首先，什么叫抽平分析呢，抽平分析可以用来对数据进行标准化，也可以通过抽平处理来生成一个数据子集。那么，在实际分析中我们是如何进行的呢？抽平是按照一定数量或各样本中序列最低数量，将所有样本的序列随机抽取至统一数据量，然后再进行各项分析。

那么问题来了，为什么要进行抽平分析呢，小编也是被问了N次后，决心给大家一个认为比较靠谱的解释：了解生态学的同学应该对“采样”这个词比较熟悉，“采样”前的工作之一就是要确定“样方大小（Sample size）”，就是说要保证采集的“样本”来自于相同大小的“样方”，这样才能保证在后续分析样品间的物种多度啊，物种多样性等指标是在同一个“尺度”上。那么，对于环境微生物，我们可以在起始采样时，也可以设置同样的采集量（都是5L水样、都是1g土样等等），但不得不说的是，等我们提取了DNA，再进行完PCR扩增后，上机测序后，由于样品中微生物含量的差异、实验操作引入的误差等原因（实际上实验中确实是进行过精确定量、均一化的），我们拿到的数据就不是每个样品完全相同了，而是在一定的数据范围内，但能够满足分析要求。在进行完OTU聚类后，大家可能会发现，数据好像又少了点儿，了解了我们的分析流程的同学应该明白，这是因为在聚OTU的过程中会去掉嵌合体序列和单序列OTU，生成的OTU表中各样品reads数确实就不同了。这时，我们根据此表进行抽平（subsample）后，计算alpha多样性和beta多样性，就能解决问题了。

说完理论接下来，大家该戴眼镜的戴眼镜（该掀刘海的掀刘海）赶紧看过来，小编给大家来个实际数据演示吧，看抽平分析对alpha多样性和beta多样性的影响。

首先来看一组测试数据计算出来的alpha多样性指数，见下表。分别对应未抽平、按最低reads数7325抽平、按1000抽平以及按500抽平的结果。

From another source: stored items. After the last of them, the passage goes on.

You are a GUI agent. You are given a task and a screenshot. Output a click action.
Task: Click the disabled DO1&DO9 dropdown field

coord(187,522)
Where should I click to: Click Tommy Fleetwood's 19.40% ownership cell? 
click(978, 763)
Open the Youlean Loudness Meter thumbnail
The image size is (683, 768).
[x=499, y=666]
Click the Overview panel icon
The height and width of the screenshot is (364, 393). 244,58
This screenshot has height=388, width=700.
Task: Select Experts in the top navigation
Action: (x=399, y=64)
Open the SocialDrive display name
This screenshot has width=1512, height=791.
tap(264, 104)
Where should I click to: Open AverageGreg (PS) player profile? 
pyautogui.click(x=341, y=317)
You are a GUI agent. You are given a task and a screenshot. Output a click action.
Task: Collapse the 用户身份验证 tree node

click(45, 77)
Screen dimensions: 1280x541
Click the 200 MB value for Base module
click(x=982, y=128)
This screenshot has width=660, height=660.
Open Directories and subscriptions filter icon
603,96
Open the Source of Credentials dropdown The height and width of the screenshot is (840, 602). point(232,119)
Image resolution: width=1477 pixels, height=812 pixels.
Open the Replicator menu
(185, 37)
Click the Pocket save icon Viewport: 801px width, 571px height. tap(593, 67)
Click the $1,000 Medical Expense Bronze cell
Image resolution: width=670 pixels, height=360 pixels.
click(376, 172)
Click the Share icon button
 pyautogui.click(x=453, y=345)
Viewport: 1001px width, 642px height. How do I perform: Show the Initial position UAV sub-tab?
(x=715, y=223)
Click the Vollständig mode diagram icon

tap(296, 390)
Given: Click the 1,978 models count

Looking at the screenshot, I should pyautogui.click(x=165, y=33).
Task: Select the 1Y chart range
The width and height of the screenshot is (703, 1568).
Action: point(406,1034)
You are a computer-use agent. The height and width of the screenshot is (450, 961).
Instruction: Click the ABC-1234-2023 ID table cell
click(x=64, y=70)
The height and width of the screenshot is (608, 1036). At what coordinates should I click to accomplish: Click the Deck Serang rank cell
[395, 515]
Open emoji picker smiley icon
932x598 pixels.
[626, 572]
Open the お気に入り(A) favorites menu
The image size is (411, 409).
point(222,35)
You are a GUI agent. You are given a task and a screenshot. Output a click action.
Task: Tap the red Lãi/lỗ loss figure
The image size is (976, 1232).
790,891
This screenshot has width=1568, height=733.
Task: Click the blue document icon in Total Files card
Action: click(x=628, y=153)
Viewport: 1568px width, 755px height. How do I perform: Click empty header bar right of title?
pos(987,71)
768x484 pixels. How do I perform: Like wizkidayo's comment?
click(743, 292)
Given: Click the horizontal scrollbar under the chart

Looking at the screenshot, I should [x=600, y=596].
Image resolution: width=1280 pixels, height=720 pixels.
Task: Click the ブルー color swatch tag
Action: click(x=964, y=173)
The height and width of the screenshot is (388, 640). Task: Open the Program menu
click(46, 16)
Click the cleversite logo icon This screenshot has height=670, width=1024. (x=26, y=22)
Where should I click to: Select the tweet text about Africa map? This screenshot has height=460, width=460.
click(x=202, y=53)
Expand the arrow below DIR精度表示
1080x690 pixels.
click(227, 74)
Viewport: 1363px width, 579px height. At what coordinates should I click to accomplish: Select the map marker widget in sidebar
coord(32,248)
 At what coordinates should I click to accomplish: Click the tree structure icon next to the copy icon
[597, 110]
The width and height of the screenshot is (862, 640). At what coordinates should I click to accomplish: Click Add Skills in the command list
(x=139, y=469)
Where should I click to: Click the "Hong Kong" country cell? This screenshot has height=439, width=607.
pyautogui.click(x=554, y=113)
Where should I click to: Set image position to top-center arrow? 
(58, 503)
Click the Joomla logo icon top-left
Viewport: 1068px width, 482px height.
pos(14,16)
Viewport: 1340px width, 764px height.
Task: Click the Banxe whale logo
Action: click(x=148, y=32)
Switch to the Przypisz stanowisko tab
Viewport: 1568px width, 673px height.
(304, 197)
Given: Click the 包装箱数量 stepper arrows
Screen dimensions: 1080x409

为了能找出规律，小编还按reads数5000和3000分别进行了抽平（上面未列出来），发现随着抽平reads数的减少，样本中物种的丰富度（OTU）呈下降趋势；但在一定reads范围内，alpha多样性指数相对稳定，这时说明测序量相对饱和，随着测序量的增大只有少量的稀有物种会被发现。那么此时也要注意了，如果老师关心样本中的稀有物种，就尽可能不要按太低的reads数抽平。

那么Beta多样性的影响如何呢，请看下图，分别对应未抽平、按最低reads数7325抽平、按1000抽平以及按500抽平的聚类分析（反应Beta多样性）结果。

从聚类分析结果可以看出，抽平后样品间的相似性跟原来还是有差异的，而且抽取reads数跟原来reads数相差得越多，对Beta多样性的影响越明显。所以按照一定的合理的序列条数进行抽平分析是妥妥的。

通过以上的理论与实践相结合，抽平分析您了解了伐，如果您还有建议或者问题，欢迎大家联系我们。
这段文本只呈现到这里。